The use of antiprogestin (RU 486) for termination of second trimester pregnancy

Abstract
Pretreatment with laminaria tent is often used in prostaglandin‐induced second‐trimester abortion to increase efficacy and shorten induction‐to‐abortion time. In the present study, two alternatives to soften the cervix and dilate the cervical canal, the antiprogestin RU 486 and intra‐cervical application of PGE2, were studied. The study included 71 women requesting legal abortion in the 15th to 23rd week of pregnancy who were treated with repeated vaginal applications of 9‐methylene PGE, in a hydrophilic gel (5 mg every 4th hour) following pretreatment with 200 mg of RU 486 and/or intracervical administration of 0.5 mg of PGE2 gel.
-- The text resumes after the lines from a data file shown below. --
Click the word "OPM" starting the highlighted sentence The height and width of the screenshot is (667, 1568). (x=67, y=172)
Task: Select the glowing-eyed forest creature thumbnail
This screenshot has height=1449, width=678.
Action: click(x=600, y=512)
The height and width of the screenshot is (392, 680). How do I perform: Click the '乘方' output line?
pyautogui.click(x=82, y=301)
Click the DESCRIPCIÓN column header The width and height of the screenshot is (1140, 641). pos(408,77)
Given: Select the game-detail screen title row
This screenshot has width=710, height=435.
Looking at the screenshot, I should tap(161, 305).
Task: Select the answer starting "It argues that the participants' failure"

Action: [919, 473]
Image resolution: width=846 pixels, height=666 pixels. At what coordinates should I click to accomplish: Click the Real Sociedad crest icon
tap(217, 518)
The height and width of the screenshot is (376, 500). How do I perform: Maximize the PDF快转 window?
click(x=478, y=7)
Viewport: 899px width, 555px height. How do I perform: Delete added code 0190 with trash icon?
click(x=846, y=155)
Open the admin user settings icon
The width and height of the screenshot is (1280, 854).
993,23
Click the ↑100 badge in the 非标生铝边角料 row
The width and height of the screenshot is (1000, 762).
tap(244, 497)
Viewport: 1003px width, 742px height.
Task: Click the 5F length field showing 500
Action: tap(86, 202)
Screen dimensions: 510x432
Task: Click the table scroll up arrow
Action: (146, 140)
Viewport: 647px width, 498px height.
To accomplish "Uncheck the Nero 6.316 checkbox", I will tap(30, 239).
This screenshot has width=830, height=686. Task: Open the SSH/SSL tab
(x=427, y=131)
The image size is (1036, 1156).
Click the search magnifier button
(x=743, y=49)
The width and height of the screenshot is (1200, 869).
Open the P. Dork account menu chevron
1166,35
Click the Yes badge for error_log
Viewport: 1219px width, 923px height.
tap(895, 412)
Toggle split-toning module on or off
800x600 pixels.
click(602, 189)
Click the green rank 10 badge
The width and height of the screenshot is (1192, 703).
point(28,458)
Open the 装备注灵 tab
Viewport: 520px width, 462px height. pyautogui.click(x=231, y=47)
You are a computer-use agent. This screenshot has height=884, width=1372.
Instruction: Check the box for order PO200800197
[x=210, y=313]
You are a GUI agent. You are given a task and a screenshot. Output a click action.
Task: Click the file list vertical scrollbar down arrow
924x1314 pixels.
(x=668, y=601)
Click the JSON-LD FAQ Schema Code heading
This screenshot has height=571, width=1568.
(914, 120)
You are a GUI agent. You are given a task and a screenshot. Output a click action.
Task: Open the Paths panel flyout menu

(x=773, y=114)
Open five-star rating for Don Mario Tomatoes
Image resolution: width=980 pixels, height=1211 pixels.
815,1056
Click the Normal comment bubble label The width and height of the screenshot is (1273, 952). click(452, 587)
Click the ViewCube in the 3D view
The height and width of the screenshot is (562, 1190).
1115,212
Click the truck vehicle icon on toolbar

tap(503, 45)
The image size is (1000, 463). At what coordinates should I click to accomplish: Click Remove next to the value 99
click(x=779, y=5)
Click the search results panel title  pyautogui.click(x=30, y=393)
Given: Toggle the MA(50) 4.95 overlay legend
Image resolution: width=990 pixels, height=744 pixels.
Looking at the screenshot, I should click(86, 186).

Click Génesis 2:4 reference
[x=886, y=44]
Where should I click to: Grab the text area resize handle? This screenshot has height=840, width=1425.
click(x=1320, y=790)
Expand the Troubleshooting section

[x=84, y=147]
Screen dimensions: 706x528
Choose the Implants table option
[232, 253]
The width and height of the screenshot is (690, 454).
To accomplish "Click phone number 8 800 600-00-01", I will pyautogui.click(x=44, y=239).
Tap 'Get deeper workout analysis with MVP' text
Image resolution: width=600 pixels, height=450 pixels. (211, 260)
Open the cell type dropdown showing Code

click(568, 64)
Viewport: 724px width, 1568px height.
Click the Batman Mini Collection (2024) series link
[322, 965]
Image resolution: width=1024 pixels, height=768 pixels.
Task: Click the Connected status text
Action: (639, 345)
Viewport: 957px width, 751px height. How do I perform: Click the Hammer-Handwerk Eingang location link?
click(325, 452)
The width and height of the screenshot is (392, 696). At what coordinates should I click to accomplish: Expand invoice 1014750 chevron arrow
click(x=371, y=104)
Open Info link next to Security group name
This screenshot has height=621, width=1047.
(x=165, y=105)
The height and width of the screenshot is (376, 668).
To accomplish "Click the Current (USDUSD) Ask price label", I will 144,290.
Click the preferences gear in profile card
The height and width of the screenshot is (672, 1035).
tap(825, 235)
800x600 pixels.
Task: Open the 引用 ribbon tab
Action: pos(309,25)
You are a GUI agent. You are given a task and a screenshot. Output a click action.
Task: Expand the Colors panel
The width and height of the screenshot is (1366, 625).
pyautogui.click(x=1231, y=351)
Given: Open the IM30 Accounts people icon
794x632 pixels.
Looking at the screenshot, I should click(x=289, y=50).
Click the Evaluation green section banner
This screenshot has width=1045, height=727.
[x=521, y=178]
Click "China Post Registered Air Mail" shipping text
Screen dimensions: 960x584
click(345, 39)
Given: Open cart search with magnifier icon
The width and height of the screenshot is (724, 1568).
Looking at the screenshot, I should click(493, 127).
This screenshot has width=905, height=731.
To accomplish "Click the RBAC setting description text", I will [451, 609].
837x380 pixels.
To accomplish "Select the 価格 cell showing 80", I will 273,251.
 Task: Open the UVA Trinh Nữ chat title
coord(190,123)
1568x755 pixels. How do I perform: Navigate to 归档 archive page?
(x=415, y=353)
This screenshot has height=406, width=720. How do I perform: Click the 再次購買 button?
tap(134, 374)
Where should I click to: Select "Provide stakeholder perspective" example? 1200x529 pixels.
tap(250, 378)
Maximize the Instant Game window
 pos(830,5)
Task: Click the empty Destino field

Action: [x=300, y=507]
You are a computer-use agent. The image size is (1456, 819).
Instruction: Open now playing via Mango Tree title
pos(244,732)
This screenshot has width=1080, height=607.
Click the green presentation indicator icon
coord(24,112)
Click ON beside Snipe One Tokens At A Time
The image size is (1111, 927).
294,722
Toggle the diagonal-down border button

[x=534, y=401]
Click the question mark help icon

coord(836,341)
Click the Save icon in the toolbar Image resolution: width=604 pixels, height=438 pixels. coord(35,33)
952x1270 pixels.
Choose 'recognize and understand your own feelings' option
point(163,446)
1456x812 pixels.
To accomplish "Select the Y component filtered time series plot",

The mean interval from start of vaginal prostaglandin treatment to abortion was 13.2 h after intracervical PG‐treatment, 10.0 h after antiprogestin and 6.6 h after the combined pretreatment. Patients who received pretreatment with RU 486 alone or in combination with intracervical PGE, experienced the lowest frequency of episodes of vomiting. Of these two pretreatment alternatives, RU 486 alone has the advantage of a shorter hospital stay. It can be concluded that vaginal administration of 9‐methylene PGE2 after pretreatment with RU 486 was a highly effective, safe and rapid procedure for termination of mid‐trimester pregnancy, was well tolerated by the patients and was associated with few side effects.